KR-003048, a potent, orally active inhibitor of p38 mitogen-activated protein kinase

Abstract

The tumor necrosis factor-α (TNF-α) cytokine, secreted by activated monocytes/macrophages and T lymphocytes, is implicated in several diseases, including rheumatoid arthritis, chronic obstructive pulmonary disease, inflammatory bowel disease, and osteoporosis. Monocyte/macrophage production of TNF-α is largely driven by p38α mitogen-activated protein kinase (MAP kinase), an intracellular soluble serine–threonine kinase. p38α MAP kinase is activated by growth factors, cellular stresses, and cytokines such as TNF-α and interleukin-l (IL-I). The primary contribution of p38α activation to excess TNF-α in settings of both chronic and acute inflammation has instigated efforts to find inhibitors of this enzyme as possible therapies for associated disease states.

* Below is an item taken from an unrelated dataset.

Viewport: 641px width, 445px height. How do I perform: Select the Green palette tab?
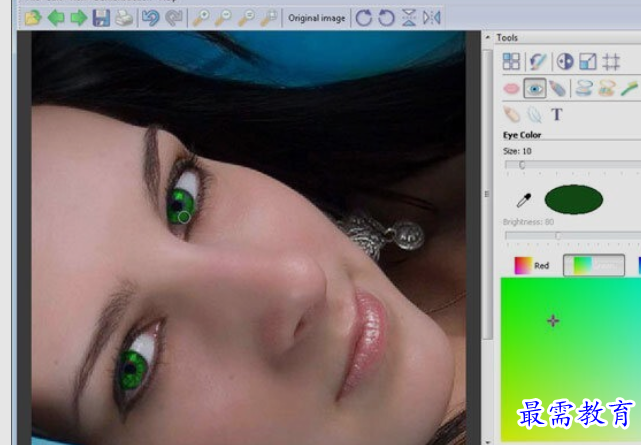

Analogue design, synthesis, and structure–activity studies led to the identification of 5-tert-butyl-N-cyclopropyl-2-methoxy-3-{2-[4-(2-morpholin-4-yl-ethoxy)-naphthalen-1-yl]-2-oxo-acetylamino}-benzamide (KR-003048) as a potent inhibitor of the p38 MAP kinase signaling pathway in vitro and in vivo. The inhibition in vitro of human p38α enzyme activity and lipopolysaccharide (LPS)-induced p38 activation and subsequent TNF-α release is described. KR-00348 was demonstrated to be a potent inhibitor of inflammatory cytokine production ex vivo in rat and human whole blood, and showed good oral bioavailability. Additionally, efficacy in mouse and rat models of acute and chronic inflammation was obtained. KR-003048 possessed therapeutic activity in acute models, demonstrating substantial inhibition of carrageenan-induced paw edema and in vivo LPS-induced TNF release at 30 mg/kg p.o. Collagen-induced arthritis in mice was significantly inhibited by 10 and 30 mg/kg doses of KR-003048. Evidence for disease-modifying activity in this model was indicated by histological evaluation of joints.